Zechciejmy wpierw rozważyć to, o czym pisze św. Jan: wyobrazić sobie pięknie przystrojony wieczernik, w którym przebywa Jezus wraz z uczniami. Dostrzeżmy wyjątkowy i podniosły nastrój. Wsłuchajmy się również w to, o czym rozmawiają siedzący przy stole. Spójrzmy na Mistrza z Nazaretu, który wie, co ma niebawem nastąpić. Jezus wspomniał już uczniom o zdradzie Judasza i zaparciu się Piotra. Mówi też o swoim odejściu z tego świata. Stąd ten smutek na ich twarzach i niepokój w sercu. Widząc to Jezus pociesza ich: „Niech się nie trwoży serce wasze ani się lęka”. Na dodatek mówi o pokoju, którego źródłem jest Bóg: „Pokój mój daję wam”. Ten pokój obejmuje wnętrze człowieka i pozwala zachować równowagę umysłu i serca mimo trudnych doświadczeń. Wspomina też, że świat nie może dać tego pokoju gdyż jego źródłem jest Bóg.

Godna zauważenia jest też postawa Jezusa tego wieczoru. Mimo świadomości nieuchronnej śmierci zachowuje pokój serca i ze spokojem mówi o tym, co ma niebawem nastąpić. Ten pokój emanuje z Jego twarzy, sposobu mówienia, zachowania.
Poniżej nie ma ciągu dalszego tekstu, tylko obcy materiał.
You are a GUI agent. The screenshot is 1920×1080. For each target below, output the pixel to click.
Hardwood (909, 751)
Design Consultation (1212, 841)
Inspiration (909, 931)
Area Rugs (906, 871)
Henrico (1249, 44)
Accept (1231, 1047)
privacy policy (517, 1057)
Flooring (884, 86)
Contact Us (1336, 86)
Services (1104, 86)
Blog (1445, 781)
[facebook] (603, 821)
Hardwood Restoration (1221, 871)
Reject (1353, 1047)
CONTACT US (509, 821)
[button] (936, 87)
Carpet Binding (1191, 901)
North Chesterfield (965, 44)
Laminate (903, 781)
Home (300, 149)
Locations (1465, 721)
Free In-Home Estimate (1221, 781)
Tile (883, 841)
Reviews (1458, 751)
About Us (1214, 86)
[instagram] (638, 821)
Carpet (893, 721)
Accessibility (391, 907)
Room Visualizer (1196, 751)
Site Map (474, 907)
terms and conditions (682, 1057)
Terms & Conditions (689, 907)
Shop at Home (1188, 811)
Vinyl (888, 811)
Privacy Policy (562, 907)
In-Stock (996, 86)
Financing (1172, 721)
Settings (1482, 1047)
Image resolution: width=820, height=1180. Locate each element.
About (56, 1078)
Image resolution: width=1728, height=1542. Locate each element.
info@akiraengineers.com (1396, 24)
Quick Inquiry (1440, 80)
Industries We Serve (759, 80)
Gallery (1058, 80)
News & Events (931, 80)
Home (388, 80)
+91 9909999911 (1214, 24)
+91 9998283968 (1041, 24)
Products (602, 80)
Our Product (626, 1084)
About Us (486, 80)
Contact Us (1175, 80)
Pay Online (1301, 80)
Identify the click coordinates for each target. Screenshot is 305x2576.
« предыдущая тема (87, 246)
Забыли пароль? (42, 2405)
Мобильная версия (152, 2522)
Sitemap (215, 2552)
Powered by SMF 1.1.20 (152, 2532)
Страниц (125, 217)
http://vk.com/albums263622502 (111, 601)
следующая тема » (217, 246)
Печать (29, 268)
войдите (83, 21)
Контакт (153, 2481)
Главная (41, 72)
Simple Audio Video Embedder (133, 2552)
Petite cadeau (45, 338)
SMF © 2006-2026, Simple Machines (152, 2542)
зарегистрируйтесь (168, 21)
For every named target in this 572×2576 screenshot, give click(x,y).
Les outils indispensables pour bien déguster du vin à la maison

Pewno też w jakiejś mierze udziela się on uczniom, którzy spoglądają na swojego Mistrza. Zresztą cała atmosfera tego wyjątkowego spotkania ma bardzo podniosły charakter. Ostatnia Wieczerza przeżywana jest w serdecznej przyjaźni. W rozmowach dostrzegamy wiele zachęt, pouczeń, wskazań i poufnych zwierzeń. Jezus w tym momencie nie myśli o sobie i swoim cierpieniu, ale o uczniach, których wybrał i powołał. Pragnie, aby nie ulegli zgorszeniu krzyża i nie stracili wiary w Boga. 

Rozważając tę ewangeliczną perykopę powierzajmy Jezusowi nasze życie, wszelkie obawy i lęki. Wszystko to, co budzi w nas jakikolwiek niepokój. Oddajmy to wszystko Jezusowi, który jest Księciem Pokoju. Wspomnijmy też na słowa naszego Pana: „Ja miłuję Ojca, i że tak czynię, jak Mi Ojciec nakazał”. Niech miłość ku Bogu będzie motywem naszych czynów i wszelkich decyzji. Poprośmy na modlitwie, aby Bóg napełnił nasze serca swoim pokojem. Pokojem, który pozwala zachować równowagę umysłu i serca nawet w najtrudniejszych chwilach. Często powtarzajmy słowa: „Jezu ufam Tobie”. Dla Księży Sercanów (i nie tylko) przykładem bezgranicznego zaufania Bogu jest Czcigodny Sługa Boży Ojciec Leon Jan Dehon – Założyciel Zgromadzenia.